All-Solution-Based, Low-to-Room-Temperature Fabrication of Position-Controlled Metal-Nanodot-Decorated Semiconductor Nanorods for Enhanced Optoelectronic Transducers

Abstract

We demonstrate the all-solution-based fabrication of metal-nanodot-decorated semiconductor nanorod structures, with the entire process performable at very low or room temperatures. On the surfaces of semiconducting ZnO nanorods (ZNRs) hydrothermally grown on a solution-processed Ag layer at 90 degrees C, Ag nanodots are reduced from Ag cations in an ionic solution at room temperature by taking UV-induced electrons from ZNRs.

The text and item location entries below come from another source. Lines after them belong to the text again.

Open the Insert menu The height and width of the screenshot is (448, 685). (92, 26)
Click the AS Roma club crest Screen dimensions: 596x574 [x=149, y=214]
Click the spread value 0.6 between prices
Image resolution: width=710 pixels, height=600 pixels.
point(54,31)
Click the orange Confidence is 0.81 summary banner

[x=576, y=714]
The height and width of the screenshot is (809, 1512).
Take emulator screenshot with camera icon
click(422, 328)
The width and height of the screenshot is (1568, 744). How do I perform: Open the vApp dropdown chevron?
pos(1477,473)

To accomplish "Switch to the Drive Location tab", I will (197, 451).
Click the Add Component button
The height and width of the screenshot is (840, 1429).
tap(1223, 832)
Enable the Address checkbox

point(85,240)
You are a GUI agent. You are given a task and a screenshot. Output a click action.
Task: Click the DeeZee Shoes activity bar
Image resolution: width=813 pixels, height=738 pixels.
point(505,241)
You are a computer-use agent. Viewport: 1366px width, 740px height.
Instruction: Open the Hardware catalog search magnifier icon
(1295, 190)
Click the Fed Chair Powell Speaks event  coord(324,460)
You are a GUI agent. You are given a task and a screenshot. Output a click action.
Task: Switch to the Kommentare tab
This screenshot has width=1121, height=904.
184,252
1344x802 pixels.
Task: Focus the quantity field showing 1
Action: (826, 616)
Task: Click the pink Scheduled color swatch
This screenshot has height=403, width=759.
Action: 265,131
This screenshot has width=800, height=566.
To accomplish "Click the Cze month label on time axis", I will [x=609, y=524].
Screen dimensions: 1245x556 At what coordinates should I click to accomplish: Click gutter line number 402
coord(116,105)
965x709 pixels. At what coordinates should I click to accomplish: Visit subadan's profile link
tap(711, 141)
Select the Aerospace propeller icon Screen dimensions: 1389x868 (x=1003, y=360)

Ag nanodots can be deposited at a specific position (top, bottom, or whole region) of the ZNRs by using a controlled ionic Ag solution coating method. We investigate the UV-assisted room-temperature photoreduction (RTPR) mechanism by focusing on the roles of ZnO and solvent. We further examine that the size, density, and spatial distribution of Ag nanodots can be controlled by regulating the concentration of the ionic Ag solution and RTPR time. The resulting hybrid Ag/ZNR architecture, processable on a large-area flexible substrate, exhibits significantly enhanced photocurrent level, responsivity, and selectivity for the incident UV light due to the localized surface plasmon resonance of the Ag nanodots and rapid electron transfer across the Ag/ZnO interface. Our all-solution-based room-temperature approach offers an environmentally sustainable, low-cost, and scalable method for the design and fabrication of metal-nanodot-decorated semiconductor nanostructures applicable to optoelectronic transducers and many other applications.